EXERCISE OBJECTIVE =
Could you reproduce the passage below on Zeus Keraunios in full, word for word?

SELECTION =
Ἐις τὸν οὐρανὸν ἀναβήσομαι, ἐπάνω τῶν ἀστέρων θήσω τὸν θρόνον μου ... ἔσομαι ὅμοιος τῷ Ὑψίστῳ.

[67]. Originally he was the thunder-god, in Greek Κεραυνός. Under this name he appeared for instance on the bas-relief preserved in the museum of Brussels (Dussaud, Notes, p. 105). Later, by a familiar process, the influence of a particular god becomes the attribute of a greater divinity, and we speak of a Ζεὺς Κεραύνιος (cf. Usener, Keraunos, Rhein. Museum, N. F., LX, 1901).—This Zeus Keraunios appears in many inscriptions of Syria (CIG, 4501, 4520; Le Bas-Waddington, 2195, 2557 a, 2631, 2739; cf. Roscher, Lexikon Myth., s. v. "Keraunos").

He is the god to whom Seleucus sacrificed when founding Seleucia (Malalas, p. 199), and a dedication to the same god has been found recently in the temple of the Syrian divinities at Rome (supra, n. [10]).—An equivalent of the Zeus Keraunios is the Zeus Καταιβάτης—"he who descends in the lightning"—worshiped at Cyrrhus (Wroth, Greek Coins in the British Museum: "Galatia, Syria," p. 52 and LII; Roscher, Lexikon, s. v.)

LISTED ENTRIES =
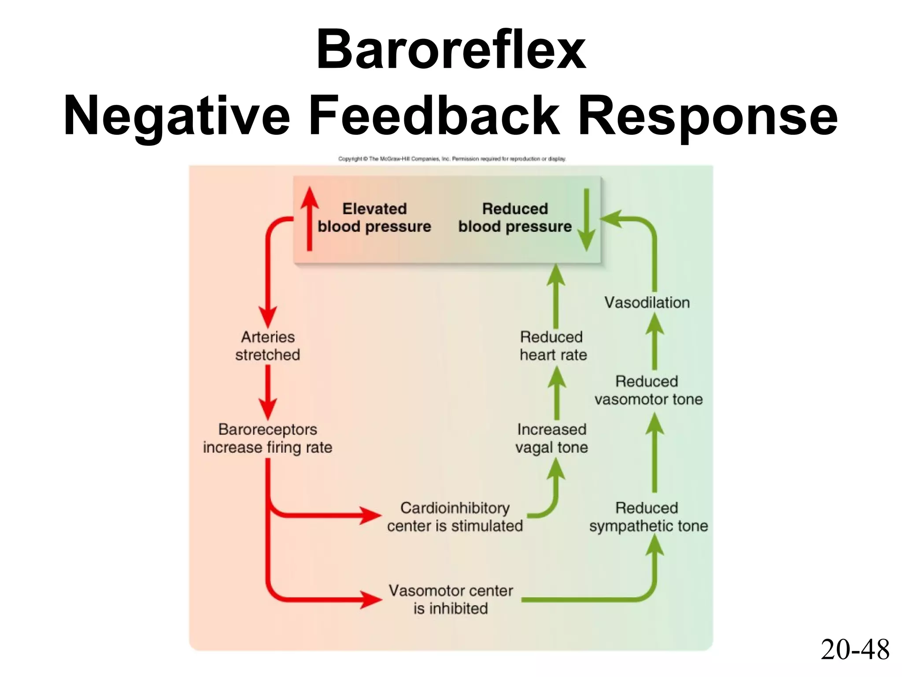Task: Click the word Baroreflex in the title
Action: point(451,49)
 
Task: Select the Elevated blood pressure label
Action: point(374,217)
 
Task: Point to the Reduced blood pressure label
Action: point(515,217)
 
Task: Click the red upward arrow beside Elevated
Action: point(310,218)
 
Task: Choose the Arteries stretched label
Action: point(268,346)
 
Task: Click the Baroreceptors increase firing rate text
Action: point(268,438)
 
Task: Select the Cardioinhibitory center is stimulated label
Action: point(455,517)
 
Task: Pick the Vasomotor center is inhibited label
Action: point(451,599)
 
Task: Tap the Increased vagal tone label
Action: point(551,438)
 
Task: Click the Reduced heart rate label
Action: point(553,346)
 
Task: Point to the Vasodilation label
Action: point(647,302)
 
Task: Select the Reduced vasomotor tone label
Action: point(648,390)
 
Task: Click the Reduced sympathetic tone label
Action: point(648,517)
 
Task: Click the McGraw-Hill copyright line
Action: point(452,159)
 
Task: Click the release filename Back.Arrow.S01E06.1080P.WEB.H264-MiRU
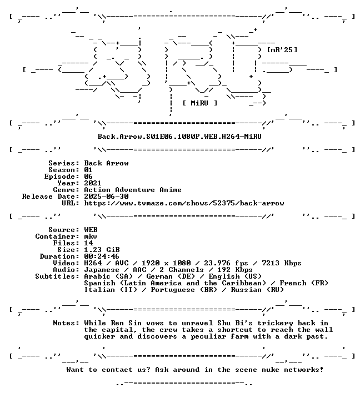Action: pos(179,137)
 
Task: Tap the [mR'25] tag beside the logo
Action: pos(282,49)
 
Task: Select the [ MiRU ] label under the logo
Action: pos(200,103)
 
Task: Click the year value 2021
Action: pos(93,183)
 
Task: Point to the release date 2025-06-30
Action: pos(106,196)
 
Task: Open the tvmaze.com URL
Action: pos(184,203)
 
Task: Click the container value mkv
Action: pos(91,236)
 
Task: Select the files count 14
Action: pos(88,243)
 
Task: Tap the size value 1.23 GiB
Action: pos(102,250)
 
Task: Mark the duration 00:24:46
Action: pos(102,256)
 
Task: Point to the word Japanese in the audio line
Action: pos(102,269)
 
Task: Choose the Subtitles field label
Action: pos(57,276)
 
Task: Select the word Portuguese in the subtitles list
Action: pos(173,290)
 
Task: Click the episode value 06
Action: pos(88,177)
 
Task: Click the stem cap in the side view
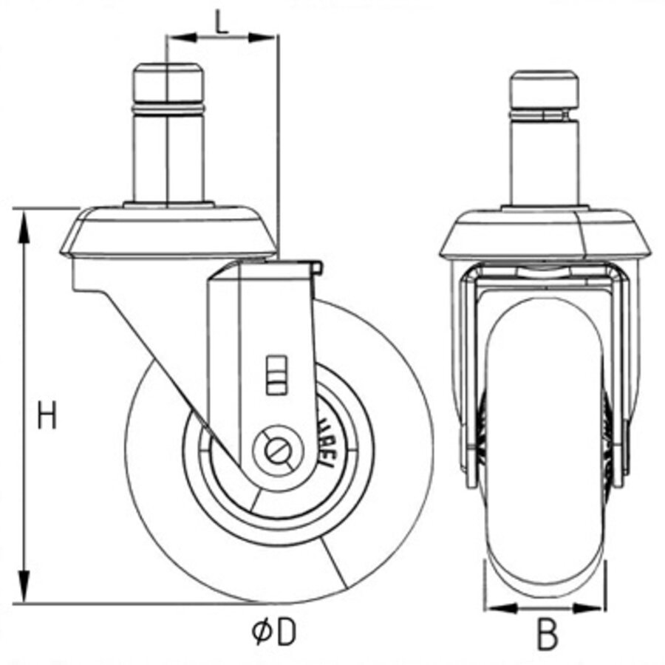tap(168, 83)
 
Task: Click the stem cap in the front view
tap(545, 87)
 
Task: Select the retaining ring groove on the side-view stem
tap(168, 109)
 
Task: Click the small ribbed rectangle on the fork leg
tap(274, 373)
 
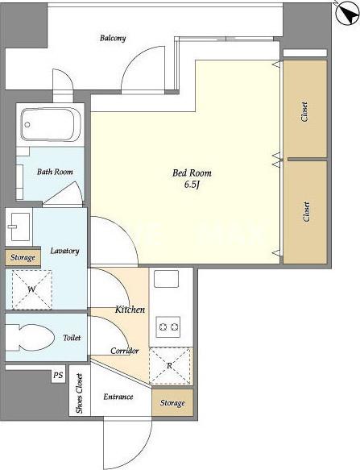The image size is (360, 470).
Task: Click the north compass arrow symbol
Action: (347, 13)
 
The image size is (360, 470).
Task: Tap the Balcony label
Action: (113, 39)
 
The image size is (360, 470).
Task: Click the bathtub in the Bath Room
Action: (48, 124)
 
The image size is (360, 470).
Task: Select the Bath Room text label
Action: (55, 172)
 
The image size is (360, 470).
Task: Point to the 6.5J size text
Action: (192, 185)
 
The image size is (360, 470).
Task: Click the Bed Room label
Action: (192, 173)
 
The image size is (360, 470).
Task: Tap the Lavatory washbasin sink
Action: (19, 227)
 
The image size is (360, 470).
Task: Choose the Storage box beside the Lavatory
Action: (23, 257)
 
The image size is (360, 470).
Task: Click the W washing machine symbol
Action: (31, 289)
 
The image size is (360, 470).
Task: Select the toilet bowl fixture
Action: (30, 337)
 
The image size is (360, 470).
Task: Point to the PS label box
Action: (59, 375)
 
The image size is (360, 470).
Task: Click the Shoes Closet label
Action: (80, 393)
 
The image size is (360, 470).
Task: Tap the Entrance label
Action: (118, 397)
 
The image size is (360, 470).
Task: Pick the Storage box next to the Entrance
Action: (172, 402)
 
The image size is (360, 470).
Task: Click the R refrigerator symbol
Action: (170, 366)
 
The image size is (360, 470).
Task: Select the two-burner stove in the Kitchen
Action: (168, 327)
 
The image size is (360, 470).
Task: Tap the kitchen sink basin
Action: (166, 279)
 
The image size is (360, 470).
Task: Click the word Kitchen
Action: (130, 310)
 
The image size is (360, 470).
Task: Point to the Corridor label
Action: (124, 351)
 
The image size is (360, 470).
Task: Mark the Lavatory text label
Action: (64, 251)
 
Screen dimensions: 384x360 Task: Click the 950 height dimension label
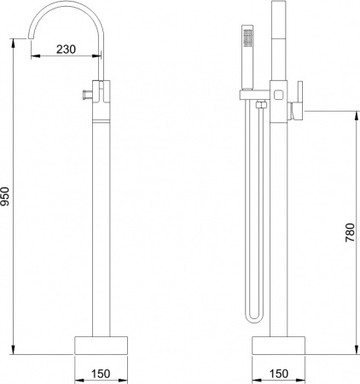coord(8,198)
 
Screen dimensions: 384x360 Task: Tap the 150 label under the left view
coord(101,373)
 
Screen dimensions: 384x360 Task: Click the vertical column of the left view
coord(101,213)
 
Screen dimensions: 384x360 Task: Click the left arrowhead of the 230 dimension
coord(33,58)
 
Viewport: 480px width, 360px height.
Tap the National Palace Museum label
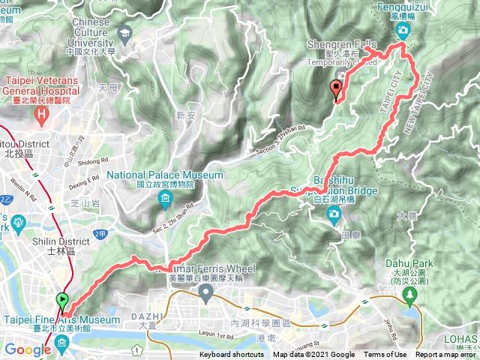[165, 175]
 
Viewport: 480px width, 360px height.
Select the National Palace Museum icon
[165, 199]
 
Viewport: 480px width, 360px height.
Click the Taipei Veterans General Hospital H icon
[42, 114]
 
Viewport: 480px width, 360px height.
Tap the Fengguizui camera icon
[404, 31]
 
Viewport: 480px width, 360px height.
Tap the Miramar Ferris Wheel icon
[202, 289]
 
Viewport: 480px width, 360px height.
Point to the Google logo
[28, 350]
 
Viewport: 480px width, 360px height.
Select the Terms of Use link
[386, 355]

FINAL RESULT =
Ἐις τὸν οὐρανὸν ἀναβήσομαι, ἐπάνω τῶν ἀστέρων θήσω τὸν θρόνον μου ... ἔσομαι ὅμοιος τῷ Ὑψίστῳ.

[67]. Originally he was the thunder-god, in Greek Κεραυνός. Under this name he appeared for instance on the bas-relief preserved in the museum of Brussels (Dussaud, Notes, p. 105). Later, by a familiar process, the influence of a particular god becomes the attribute of a greater divinity, and we speak of a Ζεὺς Κεραύνιος (cf. Usener, Keraunos, Rhein. Museum, N. F., LX, 1901).—This Zeus Keraunios appears in many inscriptions of Syria (CIG, 4501, 4520; Le Bas-Waddington, 2195, 2557 a, 2631, 2739; cf. Roscher, Lexikon Myth., s. v. "Keraunos").

He is the god to whom Seleucus sacrificed when founding Seleucia (Malalas, p. 199), and a dedication to the same god has been found recently in the temple of the Syrian divinities at Rome (supra, n. [10]).—An equivalent of the Zeus Keraunios is the Zeus Καταιβάτης—"he who descends in the lightning"—worshiped at Cyrrhus (Wroth, Greek Coins in the British Museum: "Galatia, Syria," p. 52 and LII; Roscher, Lexikon, s. v.)